==== Record excerpts ====
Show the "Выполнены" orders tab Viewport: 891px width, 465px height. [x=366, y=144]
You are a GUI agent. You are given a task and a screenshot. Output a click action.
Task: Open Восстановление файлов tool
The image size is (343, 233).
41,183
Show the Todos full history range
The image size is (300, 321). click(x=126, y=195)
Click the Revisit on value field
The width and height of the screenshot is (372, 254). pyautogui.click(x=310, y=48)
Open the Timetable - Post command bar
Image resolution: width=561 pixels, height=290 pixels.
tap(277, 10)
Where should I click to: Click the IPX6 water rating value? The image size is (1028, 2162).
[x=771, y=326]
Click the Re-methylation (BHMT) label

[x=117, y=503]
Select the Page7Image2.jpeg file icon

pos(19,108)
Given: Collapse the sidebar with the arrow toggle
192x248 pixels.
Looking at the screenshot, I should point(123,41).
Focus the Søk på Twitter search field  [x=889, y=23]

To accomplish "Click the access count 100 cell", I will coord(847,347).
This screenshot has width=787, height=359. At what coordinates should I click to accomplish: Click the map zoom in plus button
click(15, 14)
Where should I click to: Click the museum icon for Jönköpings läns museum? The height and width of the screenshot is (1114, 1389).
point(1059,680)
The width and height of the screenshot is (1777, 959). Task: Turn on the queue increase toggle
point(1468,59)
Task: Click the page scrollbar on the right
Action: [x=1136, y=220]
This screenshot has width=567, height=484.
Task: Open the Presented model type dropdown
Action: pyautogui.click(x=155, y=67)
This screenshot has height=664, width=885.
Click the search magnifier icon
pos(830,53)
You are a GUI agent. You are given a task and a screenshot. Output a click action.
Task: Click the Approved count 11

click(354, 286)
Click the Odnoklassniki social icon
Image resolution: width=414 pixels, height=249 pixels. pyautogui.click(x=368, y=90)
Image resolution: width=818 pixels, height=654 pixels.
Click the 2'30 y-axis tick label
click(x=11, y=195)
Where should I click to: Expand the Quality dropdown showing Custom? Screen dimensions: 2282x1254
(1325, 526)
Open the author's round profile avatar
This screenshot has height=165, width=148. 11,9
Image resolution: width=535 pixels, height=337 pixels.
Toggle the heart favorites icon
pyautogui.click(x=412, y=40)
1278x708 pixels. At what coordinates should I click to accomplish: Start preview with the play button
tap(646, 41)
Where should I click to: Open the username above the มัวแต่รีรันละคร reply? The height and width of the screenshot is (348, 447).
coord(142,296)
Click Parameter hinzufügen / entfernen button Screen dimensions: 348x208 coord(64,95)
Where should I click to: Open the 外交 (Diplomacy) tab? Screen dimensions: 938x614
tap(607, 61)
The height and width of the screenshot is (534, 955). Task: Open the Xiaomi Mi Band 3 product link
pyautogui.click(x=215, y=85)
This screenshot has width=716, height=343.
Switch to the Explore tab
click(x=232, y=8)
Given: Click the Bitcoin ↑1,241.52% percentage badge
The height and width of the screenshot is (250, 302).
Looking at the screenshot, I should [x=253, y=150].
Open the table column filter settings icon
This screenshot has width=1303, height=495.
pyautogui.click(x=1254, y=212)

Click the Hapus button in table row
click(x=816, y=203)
====
Directions:
Your response must contain all of the records, copied exactly.

Response to this exercise:
Show the "Выполнены" orders tab Viewport: 891px width, 465px height. [x=366, y=144]
You are a GUI agent. You are given a task and a screenshot. Output a click action.
Task: Open Восстановление файлов tool
The image size is (343, 233).
41,183
Show the Todos full history range
The image size is (300, 321). click(x=126, y=195)
Click the Revisit on value field
The width and height of the screenshot is (372, 254). pyautogui.click(x=310, y=48)
Open the Timetable - Post command bar
Image resolution: width=561 pixels, height=290 pixels.
tap(277, 10)
Where should I click to: Click the IPX6 water rating value? The image size is (1028, 2162).
[x=771, y=326]
Click the Re-methylation (BHMT) label

[x=117, y=503]
Select the Page7Image2.jpeg file icon

pos(19,108)
Given: Collapse the sidebar with the arrow toggle
192x248 pixels.
Looking at the screenshot, I should point(123,41).
Focus the Søk på Twitter search field  [x=889, y=23]

To accomplish "Click the access count 100 cell", I will coord(847,347).
This screenshot has width=787, height=359. At what coordinates should I click to accomplish: Click the map zoom in plus button
click(15, 14)
Where should I click to: Click the museum icon for Jönköpings läns museum? The height and width of the screenshot is (1114, 1389).
point(1059,680)
The width and height of the screenshot is (1777, 959). Task: Turn on the queue increase toggle
point(1468,59)
Task: Click the page scrollbar on the right
Action: [x=1136, y=220]
This screenshot has width=567, height=484.
Task: Open the Presented model type dropdown
Action: pyautogui.click(x=155, y=67)
This screenshot has height=664, width=885.
Click the search magnifier icon
pos(830,53)
You are a GUI agent. You are given a task and a screenshot. Output a click action.
Task: Click the Approved count 11

click(354, 286)
Click the Odnoklassniki social icon
Image resolution: width=414 pixels, height=249 pixels. pyautogui.click(x=368, y=90)
Image resolution: width=818 pixels, height=654 pixels.
Click the 2'30 y-axis tick label
click(x=11, y=195)
Where should I click to: Expand the Quality dropdown showing Custom? Screen dimensions: 2282x1254
(1325, 526)
Open the author's round profile avatar
This screenshot has height=165, width=148. 11,9
Image resolution: width=535 pixels, height=337 pixels.
Toggle the heart favorites icon
pyautogui.click(x=412, y=40)
1278x708 pixels. At what coordinates should I click to accomplish: Start preview with the play button
tap(646, 41)
Where should I click to: Open the username above the มัวแต่รีรันละคร reply? The height and width of the screenshot is (348, 447).
coord(142,296)
Click Parameter hinzufügen / entfernen button Screen dimensions: 348x208 coord(64,95)
Where should I click to: Open the 外交 (Diplomacy) tab? Screen dimensions: 938x614
tap(607, 61)
The height and width of the screenshot is (534, 955). Task: Open the Xiaomi Mi Band 3 product link
pyautogui.click(x=215, y=85)
This screenshot has width=716, height=343.
Switch to the Explore tab
click(x=232, y=8)
Given: Click the Bitcoin ↑1,241.52% percentage badge
The height and width of the screenshot is (250, 302).
Looking at the screenshot, I should [x=253, y=150].
Open the table column filter settings icon
This screenshot has width=1303, height=495.
pyautogui.click(x=1254, y=212)

Click the Hapus button in table row
click(x=816, y=203)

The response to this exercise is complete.